可见,近年来西药的治疗亦不甚满意,尚缺乏远期疗效好、价格低廉、副作用小的能够消除慢性炎症的药物。
哮喘、慢性支气管炎(简称慢支)属中医学咳嗽、哮、喘、痰饮、呷嗽、哮吼、上气、肺胀等疾病范畴。对其的认识可溯源到两千年前的《黄帝内经》,即有“喘息”、“喘鸣”的记载。隋·巢元方在《诸病源侯论·久咳逆上气候》中对本病反复发作的特点早有论述,谓之“定后复发,连滞,经久也”;何以至此,乃有“宿根”故也。正如《景岳全书·喘促》所言:“喘有宿根”;明·戴元礼在《秘传证治要诀》亦指出“宿有此根”。
中医学认为哮喘、慢支反复发作的夙根是痰、瘀,清·唐容川在《血证论》中指出“瘀血乘肺,咳逆喘促”;“盖人身气道,不可阻滞……,内有瘀血,气道阻塞,不得升降而喘”。《诸病源候论》中提出的“诸痰者,此由血脉壅塞,饮水积聚不消散”的观点表明血滞可以导致痰饮的形成,“痰挟瘀血”,伏于肺系,成为本病的夙根。但病机实质是“虚寒之体”,脾肾亏虚是哮喘、慢支屡发的基本病机。《景岳全书·痰饮》谈到“五脏之病虽俱能生痰,然无不由于脾肾。盖脾主湿,湿动则为痰;肾主水,水泛亦为痰。故痰之化无不在脾,而痰之本无不在肾,所以痰证非此则彼,必与二脏有涉”。要从根本上防治哮喘、慢支,必须除去内伏之痰、瘀,除了祛痰、瘀是很重要的一环外,还要除去内伏之痰、瘀得以滋生的原因,然宿痰、瘀非与身俱来,究其产生,与脾、肾功能失调有关,盖脾虚不运,肾阳不足,则伏痰不去、瘀血不化,每因外邪激动而搏击于气道,导致本病呈慢性反复发作状态。

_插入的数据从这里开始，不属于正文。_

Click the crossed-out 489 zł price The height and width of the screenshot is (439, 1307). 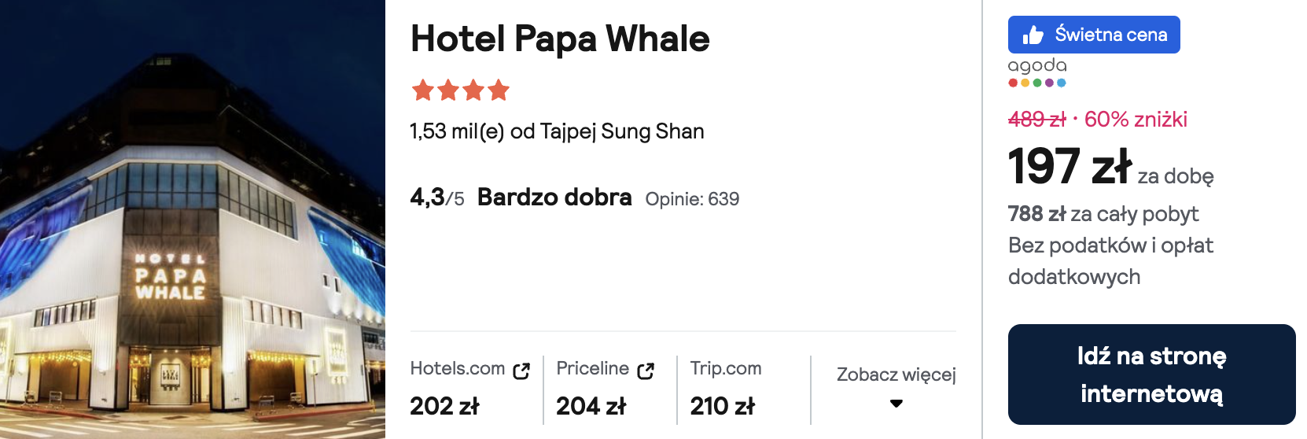coord(1036,120)
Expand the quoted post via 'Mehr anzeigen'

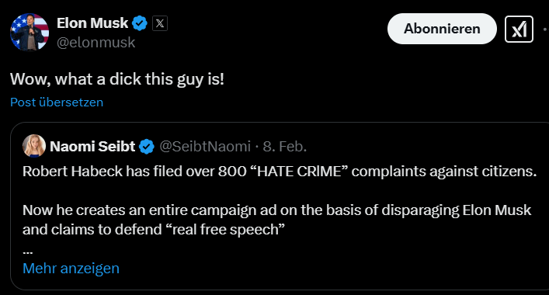[71, 269]

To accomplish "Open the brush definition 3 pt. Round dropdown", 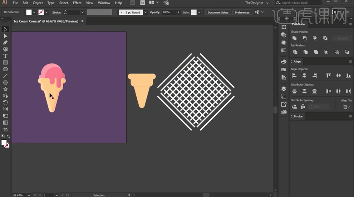I will pyautogui.click(x=145, y=12).
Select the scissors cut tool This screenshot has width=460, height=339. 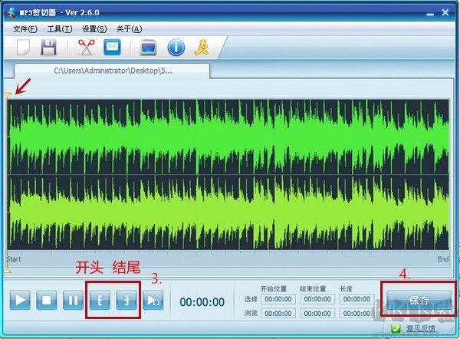point(86,48)
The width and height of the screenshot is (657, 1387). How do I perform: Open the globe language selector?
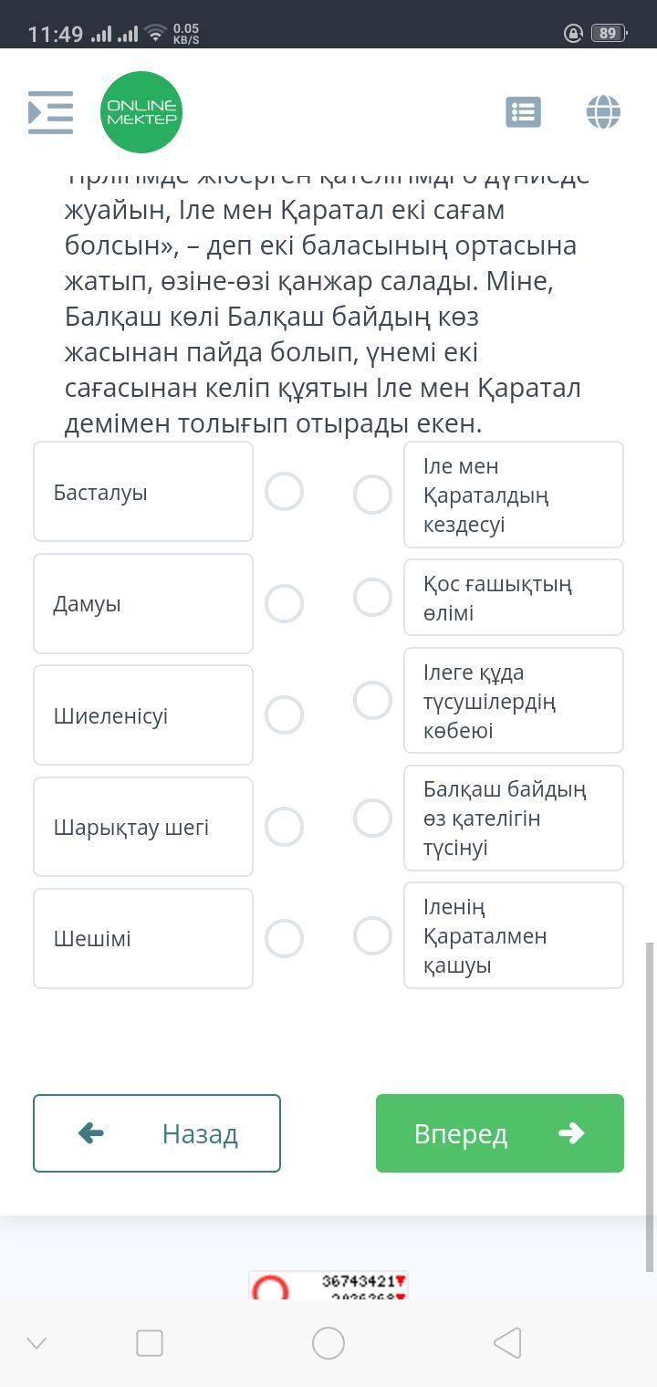point(603,112)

对哮喘、慢支的治疗,中医历来强调“发时治标,平时治本”,但治本之法各有不同,关于治本的认识有两段论述颇为精辟,一是清·王旭高指出“治之之法,在上治肺胃,在下治脾肾;发时治上,平时治下,此一定章程”;一是清·罗浩在《医经余论》中所言“经云:治病必求其本。脾不健运,皆由命门火衰,补火生土,则本中之本也;其次用补脾利湿,使痰不生,则本中之标也……平日只宜固本,发时暂用治标……”都强调治本以治脾肾为主。通过补肾健脾,可以温阳化气,蒸腾水液,血液畅通,杜绝痰、瘀生成之源;温肺固表,截外邪入侵之路,安有咳喘之屡发?其治法原理有四:1.补肾纳气防咳喘。肺主呼气,肾主纳气。肾气充盛,则吐故而纳新,吸入之气方能经肺之肃降而下纳于肾,故有“肺为气之主,肾为气之根”之说。若因先天不足或咳喘久发,肺气久虚,久病及肾则出现肾不纳气之证,正如宋·杨仁斋在《直指方》中曰“虚喘由真阳衰惫,肾气不得归元”所致,明·赵献可在《医贯·喘》中亦指出:“真气损耗,喘出于肾气之上奔……乃肾气不归元也”,较难治愈。肾气充足则可行主纳气之功,助肺主司呼吸之能。2.补肾健脾助先天后天。脾为后天之本,肾为先天之本,脾之健运,化生精微,须借助于肾阳的推动,故有“脾阳根于肾阳之说”,肾中精气也有赖于水谷精微的培育和补养,才能不断充盈和成熟,因此脾和肾在生理上是后天与先天的关系,它们是相互资助、相互促进;在病理上也相互影响,互为因果。在哮喘,肾虚与过敏体质、机体免疫失衡有关,通过补肾可以纠正这种体质;后天失养,则易生痰,并且不能濡养先天,因此,在哮喘慢性期治疗中,从患者的体质着眼,以图扶正固本,消除患者发病的体质缺陷。3.补肾健脾以杜绝痰瘀生成之源。在疾病慢性期既有脾肾亏虚的一面,又因脾肾亏虚,不能输布津液,运行血液,引起水液内停,血涩成瘀,此时应以补肾健脾为主,阳气旺盛,运行通畅,则痰去血活络通,诚如王旭高先生所云,“真阳旺而邪自退,所谓正治之良图”。4.补肾健脾则肺固外邪不能侵。通过补肾健脾可以增加抵抗力,防止复发或减少发作次数。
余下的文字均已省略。